**Assigned task**
The lines from the one containing "The width and height of the screenshot is (1902, 896)." through the end of the entries are what to output; reproduce them exactly and add nothing.

**Source records**
____________________

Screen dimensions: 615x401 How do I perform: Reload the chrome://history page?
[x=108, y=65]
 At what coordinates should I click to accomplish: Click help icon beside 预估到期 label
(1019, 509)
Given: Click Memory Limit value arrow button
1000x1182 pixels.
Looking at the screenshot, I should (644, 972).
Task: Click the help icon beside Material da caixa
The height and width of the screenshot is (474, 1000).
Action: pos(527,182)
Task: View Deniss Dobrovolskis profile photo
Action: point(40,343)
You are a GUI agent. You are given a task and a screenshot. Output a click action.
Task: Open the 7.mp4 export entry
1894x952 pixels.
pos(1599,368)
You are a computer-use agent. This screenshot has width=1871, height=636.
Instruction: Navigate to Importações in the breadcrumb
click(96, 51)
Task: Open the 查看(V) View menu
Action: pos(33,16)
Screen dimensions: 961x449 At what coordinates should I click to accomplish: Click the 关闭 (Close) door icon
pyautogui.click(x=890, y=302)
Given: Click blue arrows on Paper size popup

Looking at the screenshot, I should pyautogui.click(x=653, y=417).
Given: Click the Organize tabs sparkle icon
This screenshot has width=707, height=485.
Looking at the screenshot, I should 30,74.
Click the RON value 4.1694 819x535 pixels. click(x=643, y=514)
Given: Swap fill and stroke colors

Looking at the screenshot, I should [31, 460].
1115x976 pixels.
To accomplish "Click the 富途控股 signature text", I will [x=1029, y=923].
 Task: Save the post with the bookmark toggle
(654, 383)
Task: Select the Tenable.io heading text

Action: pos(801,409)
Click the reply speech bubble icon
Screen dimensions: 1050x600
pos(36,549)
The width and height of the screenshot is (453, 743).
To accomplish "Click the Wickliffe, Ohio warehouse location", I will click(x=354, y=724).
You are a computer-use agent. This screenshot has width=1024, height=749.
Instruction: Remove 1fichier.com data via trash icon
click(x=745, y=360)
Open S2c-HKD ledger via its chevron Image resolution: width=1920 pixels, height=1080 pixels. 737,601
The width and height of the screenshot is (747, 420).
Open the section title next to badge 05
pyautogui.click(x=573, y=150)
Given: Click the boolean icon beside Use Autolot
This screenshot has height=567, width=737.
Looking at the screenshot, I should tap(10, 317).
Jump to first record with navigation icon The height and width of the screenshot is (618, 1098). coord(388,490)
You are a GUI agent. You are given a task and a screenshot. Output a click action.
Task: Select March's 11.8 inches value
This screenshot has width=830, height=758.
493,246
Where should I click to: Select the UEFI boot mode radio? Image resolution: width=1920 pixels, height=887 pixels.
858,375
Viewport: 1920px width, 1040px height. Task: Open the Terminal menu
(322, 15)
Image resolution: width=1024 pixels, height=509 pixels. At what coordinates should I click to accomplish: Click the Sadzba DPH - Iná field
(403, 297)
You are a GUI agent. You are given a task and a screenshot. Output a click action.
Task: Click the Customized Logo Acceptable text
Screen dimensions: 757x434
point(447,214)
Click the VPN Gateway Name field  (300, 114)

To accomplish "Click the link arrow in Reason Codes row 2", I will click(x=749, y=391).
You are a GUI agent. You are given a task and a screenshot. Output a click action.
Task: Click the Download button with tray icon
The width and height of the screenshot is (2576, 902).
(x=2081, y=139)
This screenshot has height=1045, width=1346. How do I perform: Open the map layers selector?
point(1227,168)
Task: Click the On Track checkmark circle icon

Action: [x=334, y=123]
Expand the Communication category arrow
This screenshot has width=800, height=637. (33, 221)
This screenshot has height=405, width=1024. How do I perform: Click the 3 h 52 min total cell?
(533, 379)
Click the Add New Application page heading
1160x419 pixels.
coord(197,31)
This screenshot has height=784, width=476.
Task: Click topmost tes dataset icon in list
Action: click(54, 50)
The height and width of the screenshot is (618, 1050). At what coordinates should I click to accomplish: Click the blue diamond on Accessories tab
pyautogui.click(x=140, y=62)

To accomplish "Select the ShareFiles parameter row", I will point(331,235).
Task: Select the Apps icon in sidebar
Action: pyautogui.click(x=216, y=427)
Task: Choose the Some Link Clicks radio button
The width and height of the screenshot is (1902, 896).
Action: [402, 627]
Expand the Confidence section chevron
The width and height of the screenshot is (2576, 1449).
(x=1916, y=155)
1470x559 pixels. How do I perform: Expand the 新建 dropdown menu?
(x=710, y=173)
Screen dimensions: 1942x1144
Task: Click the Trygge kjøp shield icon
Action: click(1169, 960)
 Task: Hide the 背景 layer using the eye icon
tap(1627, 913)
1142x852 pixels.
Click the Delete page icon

____________________

**Reply**
The width and height of the screenshot is (1902, 896).
Action: [402, 627]
Expand the Confidence section chevron
The width and height of the screenshot is (2576, 1449).
(x=1916, y=155)
1470x559 pixels. How do I perform: Expand the 新建 dropdown menu?
(x=710, y=173)
Screen dimensions: 1942x1144
Task: Click the Trygge kjøp shield icon
Action: click(1169, 960)
 Task: Hide the 背景 layer using the eye icon
tap(1627, 913)
1142x852 pixels.
Click the Delete page icon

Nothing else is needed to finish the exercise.